At AstraZeneca's Oncology R&D division, we follow the science to explore and innovate. We are working towards treating, preventing, modifying, and even curing some of the world's most complex diseases. Here we have the potential to grow our pipeline and positively impact the lives of billions of patients around the world. We are committed to making a difference and have built our business around our passion for science. Now we are fusing data and technology with the latest scientific innovations to achieve the next wave of breakthroughs.

Neogene is looking for an energetic and experienced person with cell therapy quality control background to join our Quality Control (QC) team. You will contribute to the advancement of our product pipeline by performing QC analytical method qualification, complete sample analysis, and other assigned tasks. You will also independently organize and present results and conclusions. You will ensure that the QC Analytical laboratory is operating as expected.

What you will do:

Perform flow cytometry, ELISA, cellular cytotoxicity, qPCR, and other analytical assays to enable the release testing and stability monitoring of cell therapy products and in-process samples.
Support analytical method development, qualification, and technical transfer from Analytical Development
Support routine analytical activities; Occasionally act as a subject matter expert in technical discussion, document review, and investigation.
Author and review analytical test results, and technical documents including analytical study data summaries and reports, analytical method qualification protocols and reports, and standard operating procedures (SOP).
Perform other responsibilities as requested by supervisor/manager to support Quality.

Minimum Qualifications:

BS degree in Biological Sciences or related field with a minimum of 2 years of relevant experience, Master's degree or relevant field with a minimum of 1 year of relevant experience.
Experience in Cell or Gene Therapy
The flexibility of occasionally working on weekends or holidays to support lot release testing.
Demonstrated ability to collaborate, and work across organizational interfaces in a dynamic team setting.
Quick learning/application of concepts and information.
Knowledge of cell culture techniques
Work in a self-guided manner with scientific/technical personnel.
Well-versed in several analytical techniques Flow cytometry, qPCR, dPCR, cell-based potency, and ELISA experience.

When we put unexpected teams in the same room, we fuel bold thinking with the power to inspire life-changing medicines. In-person working gives us the platform we need to connect, work at pace, and challenge perceptions. That's why we work, on average, a minimum of three days per week from the office. But that doesn't mean we're not flexible. We balance the expectation of being in the office while respecting individual flexibility. Join us in our unique and ambitious world.

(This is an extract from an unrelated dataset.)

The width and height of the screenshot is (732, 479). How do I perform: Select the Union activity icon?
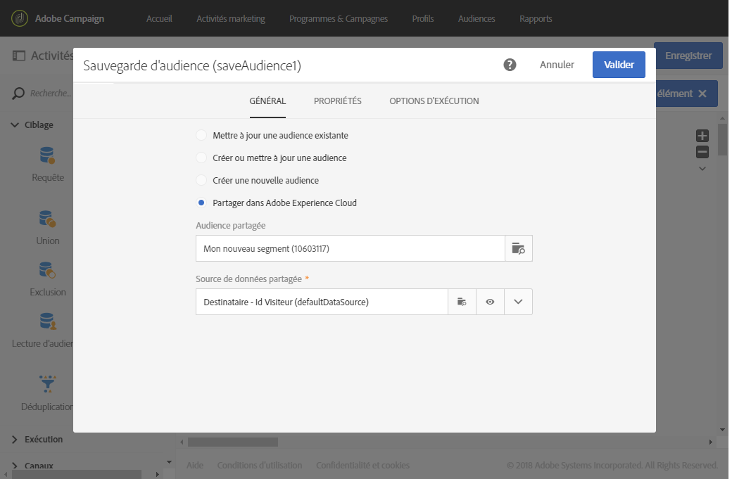point(48,219)
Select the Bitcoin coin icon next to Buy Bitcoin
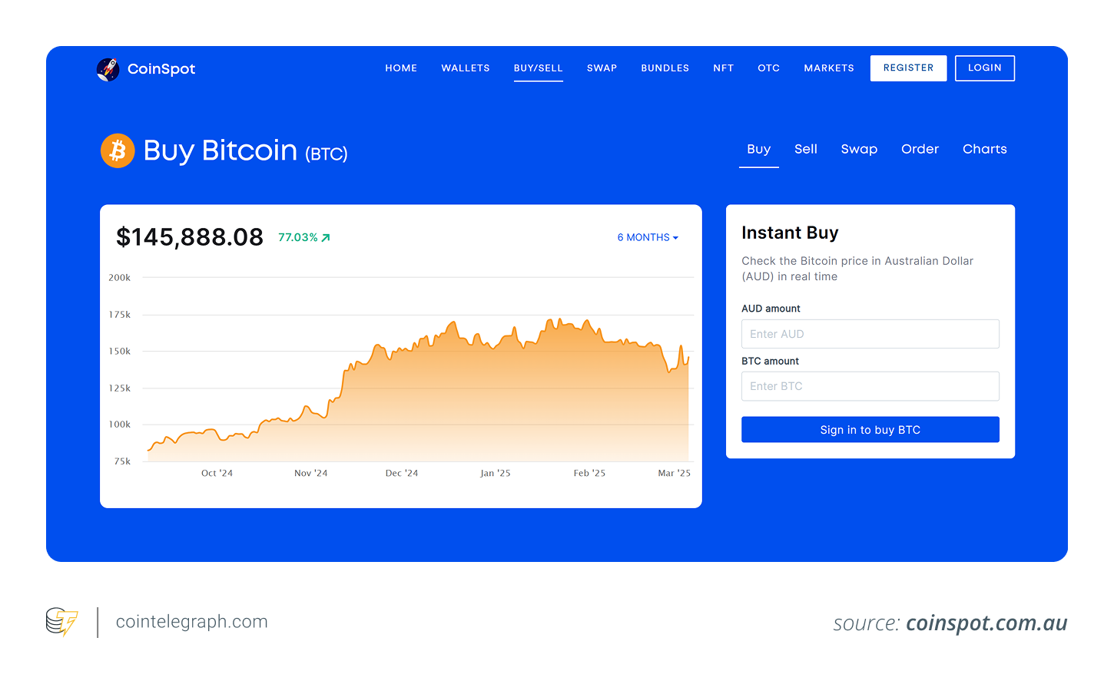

The annual base salary for this position ranges from $50,967 to $76451. However, base pay offered may vary depending on multiple individualized factors, including market location, job-related knowledge, skills, and experience. In addition, our positions offer a short-term incentive bonus opportunity; eligibility to participate in our equity-based long-term incentive program (salaried roles) or to receive a retirement contribution (hourly roles). Benefits offered included a qualified retirement program [401(k) plan]; paid vacation and holidays; paid leaves; and, health benefits including medical, prescription drug, dental, and vision coverage in accordance with the terms and conditions of the applicable plans. Additional details of participation in these benefit plans will be provided if an employee receives an offer of employment. If hired, employee will be in an "at-will position" and the Company reserves the right to modify base salary (as well as any other discretionary payment or compensation program) at any time, including for reasons related to individual performance, Company or individual department/team performance, and market factors.

AstraZeneca embraces diversity and equality of opportunity. We are committed to building an inclusive and diverse team representing all backgrounds, with as wide a range of perspectives as possible, and harnessing industry-leading skills. We believe that the more inclusive we are, the better our work will be. We welcome and consider applications to join our team from all qualified candidates, regardless of their characteristics. We comply with all applicable laws and regulations on non-discrimination in employment (and recruitment), as well as work authorization and employment eligibility verification requirements.

Date Posted

27-Sep-2024

Closing Date

28-Nov-2024Our mission is to build an inclusive and equitable environment. We want people to feel they belong at AstraZeneca and Alexion, starting with our recruitment process. We welcome and consider applications from all qualified candidates, regardless of characteristics. We offer reasonable adjustments/accommodations to help all candidates to perform at their best. If you have a need for any adjustments/accommodations, please complete the section in the application form.

AstraZeneca requires all US employees to be fully vaccinated for COVID-19 but will consider requests for reasonable accommodations as required by applicable law.